YOUR TASK> Put this sentence from the blog post below into Spanish: "I can't remember Sam being smaller than he is now."

TEXT FOR ANALYSIS>
▬▬▬▬▬▬▬▬▬▬

Skip to main content

8 Hurts.



8 years ago today everything changed.

I often find these night-before times challenging. 

Tonight, it hurts. 

Sam is 8 tomorrow. This time 8 years ago I was going into labor and I was ecstatic, scared, excited- so many things. Jas and I were busting to be parents, my pregnancy was a dream, the baby was healthy, I had dreamed of being a mummy and it was about to happen! I remember in all of these emotions, sitting on the edge of my bed that night and praying this prayer: 
"Jesus, do whatever it takes to rid me of this anxiety, so that my children never have to suffer." 
I didn't realise the answer to that prayer was 12 hours away, and I didn't realise just how much it would cost to see that prayer answered. I had an easier way in mind,  just take the anxiety I had suffered all my life, away. In one big magic trick, ready... And gone. But Jesus loves me way too much to let me get what I want without the character and hard yards, and I am forever grateful for what has been established in my mind and heart as a result of His answer to prayer. 

Something I struggle with most, is the loss of memory. I can't remember Sam being smaller than he is now. I can't relate to him ever being small. It is something you cannot explain unless you've experienced this condition. But I know I was there and that I loved him, and even if I was all there and experienced it fully, those days would be gone regardless. 

Since moving, I live an hours drive from my parents. I was driving home from my parents today , and I had done the same trip the day before, but yesterday I was late and I was rushing. I couldn't remember what I was rushing back for but I had planned the entire day to be able to get from that place to this place, on time-intact.

▬▬▬▬▬▬▬▬▬▬

INFORMATION PROVIDED>

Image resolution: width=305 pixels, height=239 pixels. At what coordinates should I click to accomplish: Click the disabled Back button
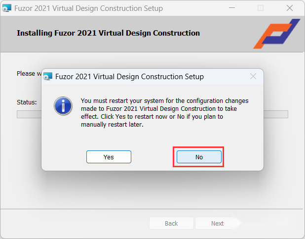[x=171, y=223]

▬▬▬▬▬▬▬▬▬▬

RESPONSE AREA> No recuerdo a Sam siendo más pequeño de lo que es ahora.